For instructors at K-12 levels, we need to remember that our students, while minors, are still intelligent and autonomous human beings, appropriate to their age. Children are able to understand consequences and make meaningful decisions by the ages that we put them in schools. They need to be treated as such. The rules are different right now than they have been for most of every student’s life. This is confusing and frustrating and can make children, as with adults, feel helpless. I can’t think of a better way to get a child to lose interest in school than to make them feel helpless, unheard, and powerless. So we need to make consequences and choices clear, and give them meaningful decisions in their educations: let them choose their projects, let them choose their masks, let them choose their classroom layouts, whatever it takes.

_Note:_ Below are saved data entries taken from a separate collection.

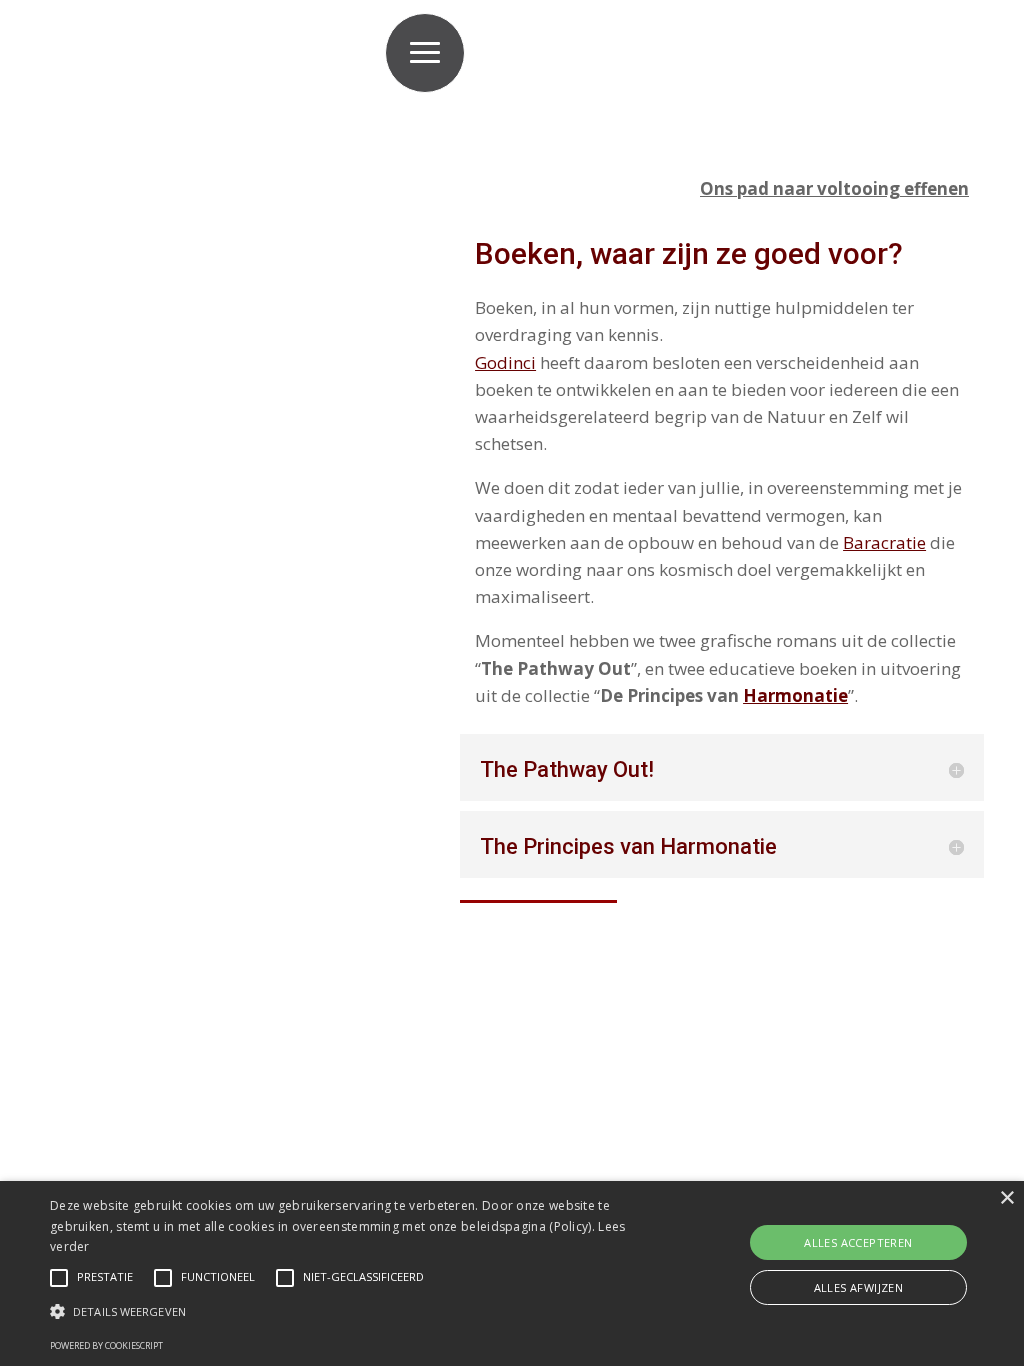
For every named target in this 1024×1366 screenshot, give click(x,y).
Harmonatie (795, 695)
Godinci (505, 362)
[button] (350, 1312)
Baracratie (884, 542)
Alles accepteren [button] (858, 1242)
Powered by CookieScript (106, 1345)
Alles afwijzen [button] (859, 1287)
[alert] (512, 1273)
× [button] (1006, 1198)
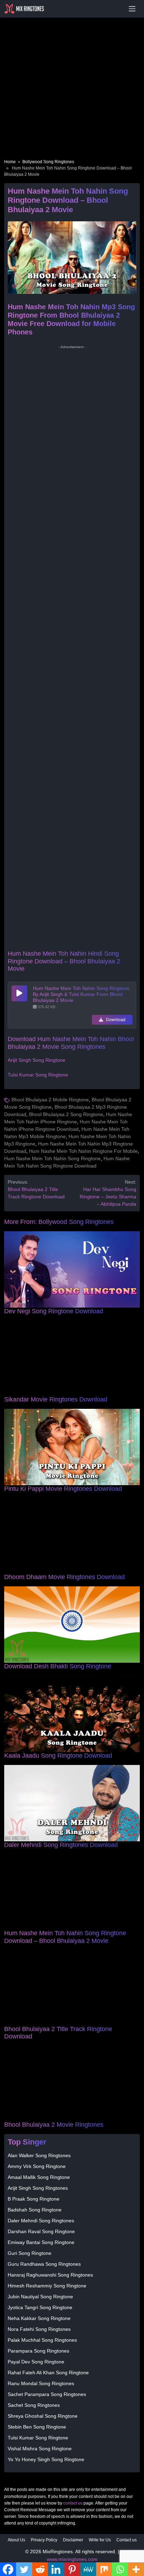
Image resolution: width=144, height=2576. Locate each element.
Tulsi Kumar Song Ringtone (38, 1075)
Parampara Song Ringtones (38, 2351)
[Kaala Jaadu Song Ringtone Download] (72, 1713)
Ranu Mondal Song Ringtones (41, 2383)
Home (10, 161)
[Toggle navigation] (132, 9)
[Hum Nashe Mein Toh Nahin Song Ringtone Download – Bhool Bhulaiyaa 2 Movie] (72, 1891)
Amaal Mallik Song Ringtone (39, 2177)
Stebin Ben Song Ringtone (37, 2427)
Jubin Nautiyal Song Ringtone (40, 2296)
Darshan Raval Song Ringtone (41, 2231)
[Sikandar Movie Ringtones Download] (72, 1357)
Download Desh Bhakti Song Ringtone (57, 1666)
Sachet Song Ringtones (34, 2405)
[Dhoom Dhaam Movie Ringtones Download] (72, 1535)
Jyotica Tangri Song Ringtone (40, 2307)
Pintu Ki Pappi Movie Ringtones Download (63, 1488)
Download (115, 1019)
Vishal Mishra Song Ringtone (40, 2448)
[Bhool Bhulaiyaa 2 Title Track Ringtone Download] (72, 1987)
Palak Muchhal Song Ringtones (42, 2340)
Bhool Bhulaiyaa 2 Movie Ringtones (53, 2124)
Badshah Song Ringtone (35, 2210)
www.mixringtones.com (72, 2559)
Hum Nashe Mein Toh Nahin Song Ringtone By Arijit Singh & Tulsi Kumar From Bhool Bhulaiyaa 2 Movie (81, 994)
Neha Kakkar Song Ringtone (39, 2318)
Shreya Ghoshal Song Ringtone (43, 2416)
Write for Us (100, 2539)
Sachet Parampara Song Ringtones (47, 2394)
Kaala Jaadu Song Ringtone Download (58, 1755)
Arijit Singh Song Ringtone (36, 1060)
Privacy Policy (44, 2539)
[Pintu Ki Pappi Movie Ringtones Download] (72, 1446)
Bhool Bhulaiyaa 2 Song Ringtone (66, 1114)
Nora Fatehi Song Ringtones (39, 2329)
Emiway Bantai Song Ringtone (41, 2242)
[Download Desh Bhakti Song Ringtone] (72, 1624)
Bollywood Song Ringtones (48, 161)
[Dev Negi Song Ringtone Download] (72, 1269)
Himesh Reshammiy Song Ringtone (47, 2285)
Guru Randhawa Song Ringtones (44, 2264)
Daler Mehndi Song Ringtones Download (61, 1844)
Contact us (126, 2539)
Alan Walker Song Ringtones (39, 2155)
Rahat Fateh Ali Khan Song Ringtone (48, 2372)
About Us (16, 2539)
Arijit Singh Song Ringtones (38, 2188)
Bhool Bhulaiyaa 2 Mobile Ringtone (50, 1099)
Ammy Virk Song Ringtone (37, 2166)
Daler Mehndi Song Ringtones (41, 2220)
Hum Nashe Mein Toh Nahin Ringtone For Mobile (83, 1151)
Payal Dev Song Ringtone (36, 2361)
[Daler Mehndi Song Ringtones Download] (72, 1802)
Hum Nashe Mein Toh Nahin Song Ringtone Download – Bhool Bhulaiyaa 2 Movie (65, 1937)
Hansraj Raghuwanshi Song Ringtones (50, 2275)
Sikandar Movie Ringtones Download (55, 1399)
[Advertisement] (72, 79)
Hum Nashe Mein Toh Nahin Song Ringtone (52, 1158)
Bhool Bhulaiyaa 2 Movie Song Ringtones (71, 1043)
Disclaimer (73, 2539)
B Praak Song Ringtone (33, 2199)
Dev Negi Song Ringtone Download (53, 1311)
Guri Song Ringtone (29, 2253)
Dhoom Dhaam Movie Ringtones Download (64, 1576)
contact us (72, 2503)
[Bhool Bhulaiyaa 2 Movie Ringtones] (72, 2083)
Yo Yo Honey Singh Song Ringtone (46, 2459)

But I’m going to mostly address how to do this with adults because that’s what I know best, as I teach adults for a living. There’s a lot of options in a college classroom for providing meaningful choices, and thus agency, to students. Even more so as our universities flail for models that accommodate both a pandemic and their unyielding traditions. Of course, many people will advocate for contract grading here, and if that’s something you want to try, please do! And I always advocate for letting students choose their own topics wherever possible (if only because it makes reading their work so much more interesting).
But it may be possible to do even more right now. If you’re doing “Hyflex,” where you meet with students in smaller groups in person and do most of the course work online, you should consider letting students choose which groups they want to be in and why; perhaps theme the groups? If you’re doing online, consider being asynchronous, and offer multiple ways to present content: provide a video and a written instruction sheet, for instance.
The meaningful choices that you can make available depend wholly on the goals of the course. As you prepare for the most uncertain semester probably you’ve ever had, consider relinquishing some control in structured ways. Our temptation right now is going to be to try to exert control in some way, whatever way we possibly can, to try to plan for every eventuality and always hold onto whatever certainty we can.
I advise doing the opposite. Let the students fill in some of the spaces; you don’t need to micromanage. Structure and scaffold, yes, but not micromanage. Let go of some of that control and authority and give it to students where you can. It will give them the agency they need to make the most of this coming semester.